Appeal from summary judgments in favor of the defendants. We affirm.
The controlling issue involves the legal principles applicable to contracts for lifetime employment. Those principles have been extensively treated in Alabama Mills, Inc. v. Smith, 237 Ala. 296, 186 So. 699 (1939); see also Scott v. Lane, 409 So.2d 791 (Ala.1982), and National Union Life Ins. Co. v. Ingram, 275 Ala. 310, 154 So.2d 666 (1963).
Plaintiff was employed as an automobile salesman by Cobb-Kirkland Motor Company, a Cadillac automobile dealership organized and operated as a corporation. At the time plaintiff began his employment, and before, Pat Kirkland was the vice president and operating manager of the corporation. Kenneth Hicks was sales manager.
Before he entered into employment with Cobb-Kirkland Motor Company, plaintiff was employed by another automobile dealership. On several occasions he and Kenneth Hicks, then the sales manager of Cobb-Kirkland, discussed the possibility of plaintiffs coming to work with Cobb-Kirkland as a salesman. The only person plaintiff discussed the position with was Hicks. Ultimately plaintiff did leave his other position and begin working with Cobb-Kirkland. According to plaintiff, he would not have left his former employment unless his new position with Cobb-Kirkland was to be a permanent one, and his version of the contract he made with Hicks was that he was permanently employed. In fact, Hicks himself has testified that he assured plaintiff that it would be a permanent, as opposed to a temporary, job.

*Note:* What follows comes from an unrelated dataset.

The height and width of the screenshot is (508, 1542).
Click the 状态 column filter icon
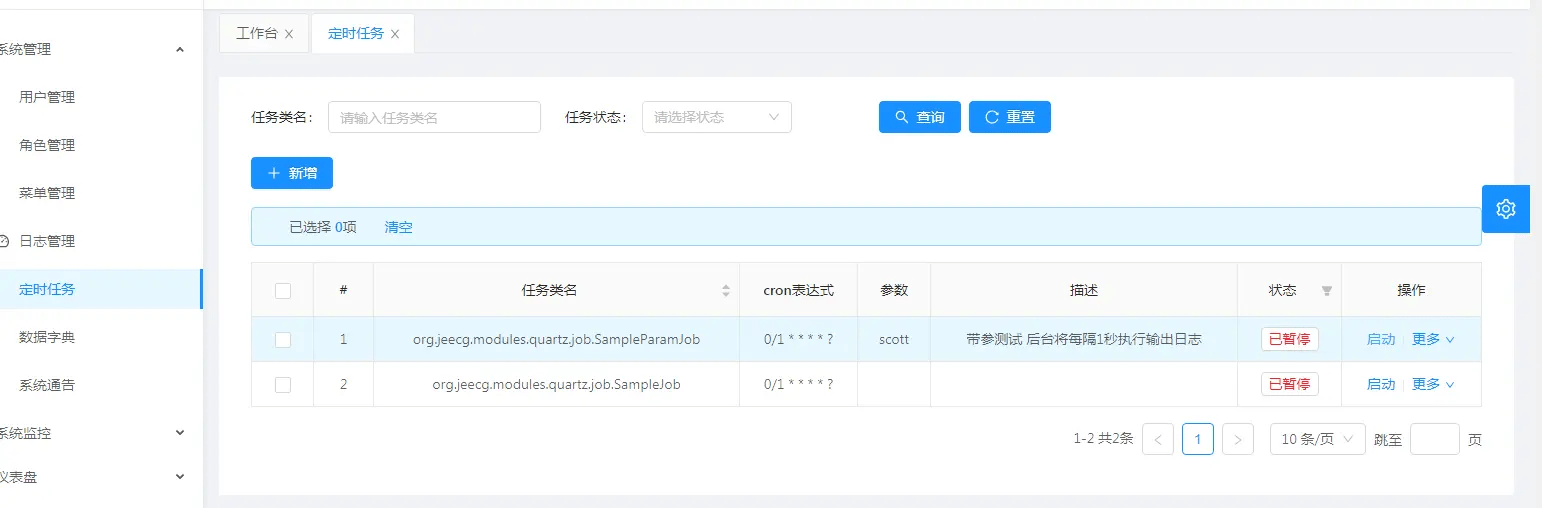pyautogui.click(x=1326, y=291)
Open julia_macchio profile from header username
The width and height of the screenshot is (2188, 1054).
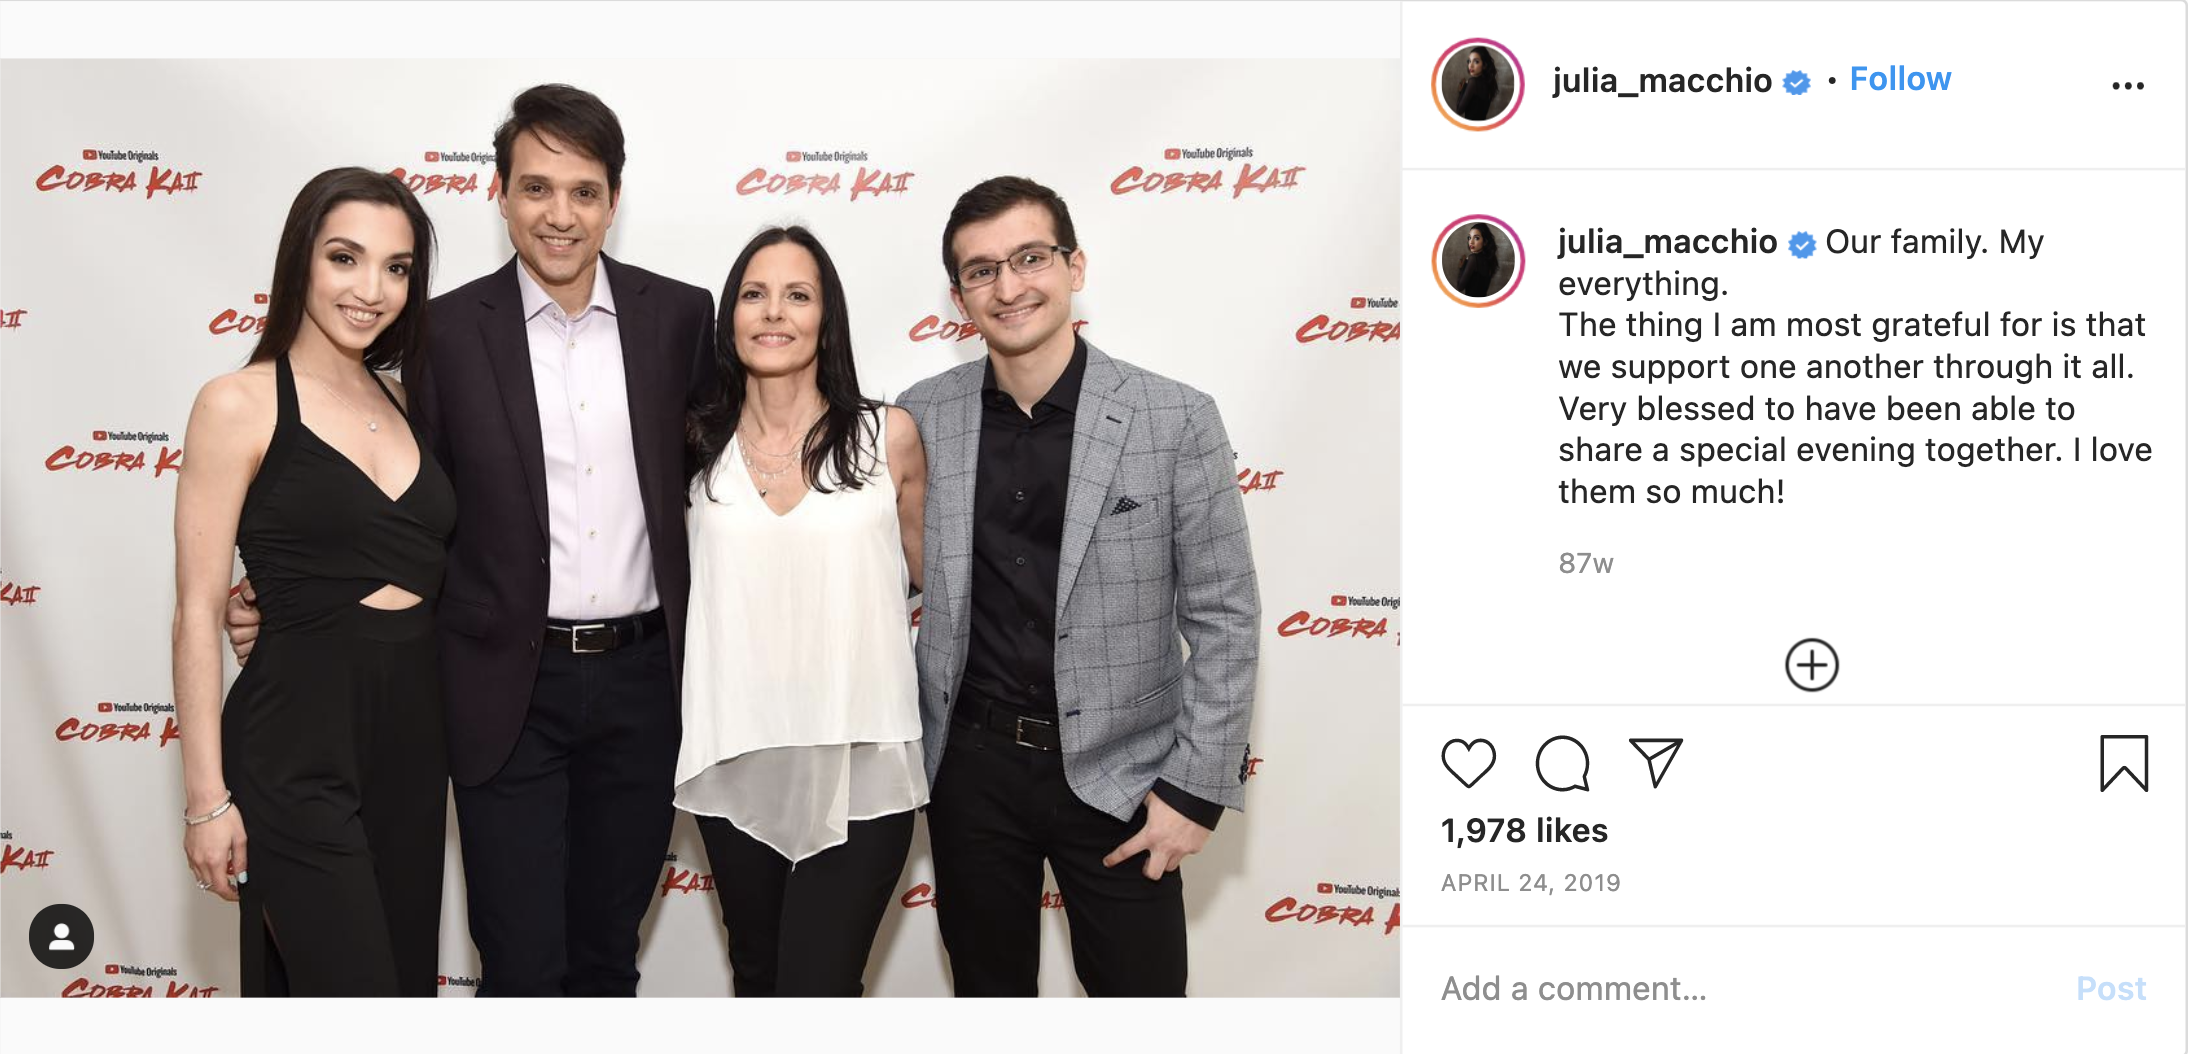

Sometime later Cobb-Kirkland terminated plaintiff, who then brought this action against Henry Cobb and Cobb-Kirkland to recover damages for breach of contract. A summary judgment was granted in favor of Henry Cobb, president of Cobb-Kirkland, and another summary judgment was granted later in favor of the remaining defendant.
When it granted summary judgment for the defendant company, the trial court had before it the pleadings and depositions of plaintiff, T.I. McCain, Henry Cobb, and Kenneth Hicks; two affidavits of Pat Kirkland; and the testimony of Hicks and Kirkland taken at the hearing on the motion for summary judgment.
In a case of this kind, the central issue is one of authority of the agent to bind the principal to a contract of permanent employment. The authorities on the issue have been extensively quoted in the Scott and Alabama Mills cases and thus they need not be reproduced here verbatim. It suffices to state that in the case of lifetime employment such an agent as this who seeks to bind his corporation must have actual authority to do so or his corporation must ratify the contract or be estopped to deny it. We are convinced that the trial court was correct in granting summary judgment for the defendant on account of an absence of actual authority, express or implied, ratification or estoppel.
Hicks himself deposed that Kirkland never gave him authority to hire anyone on a lifetime basis. Thus, there was no express authority in Hicks to make this contract. Did he have apparent authority to do so? Apparent authority is such authority as a principal knowingly permits an agent to assume or holds him out as possessing, and is based upon the principal’s conduct, not that of the agent. Johnson v. Shenandoah Life Ins. Co., 291 Ala. 389, 281 So.2d 636 (1973). The facts presented disclose the absence of apparent authority as well.
Those facts show that plaintiff Masters never discussed his employment contract with any corporate officer, but only with Kenneth Hicks, the sales manager. Yet, plaintiff knew that Kirkland, not Hicks, was in charge of the day-by-day *542company management. Hicks himself affirmed that Kirkland never gave him authority to hire any person on a lifetime basis, and that he himself knew when he employed Masters that Kirkland could fire Masters any time he wanted to. Hicks conceded that he did not think Kirkland knew of his agreement with Masters and was not sure he had discussed it with Kirkland except to tell him that he had hired Masters. In fact, Hicks only employed one other salesman while he was employed by Cobb-Kirkland and in that instance he did not make any lifetime assurances to that person. He also stated that he did not recall discussing Masters’s contract with anyone else at the dealership, not with his immediate superior, the general manager, Tom Griffin, or with Kirkland, the vice president and overall operator, or with Henry Cobb, the president. Moreover, it was undisputed that none of these authorized Hicks to extend a lifetime contract to Masters, or to anyone else, and equally undisputed that neither Masters nor Hicks informed the company’s board of directors or its officers of that contract. Furthermore, it was undisputed that there is no custom in the automotive sales industry by which dealerships employ salesmen on a lifetime basis. Thus, under the authorities cited, there was no genuine issue of material fact, and the defendant was entitled to judgment as a matter of law.
Let the judgment be affirmed.
AFFIRMED.
TORBERT, C.J., and MADDOX, JONES and SHORES, JJ., concur.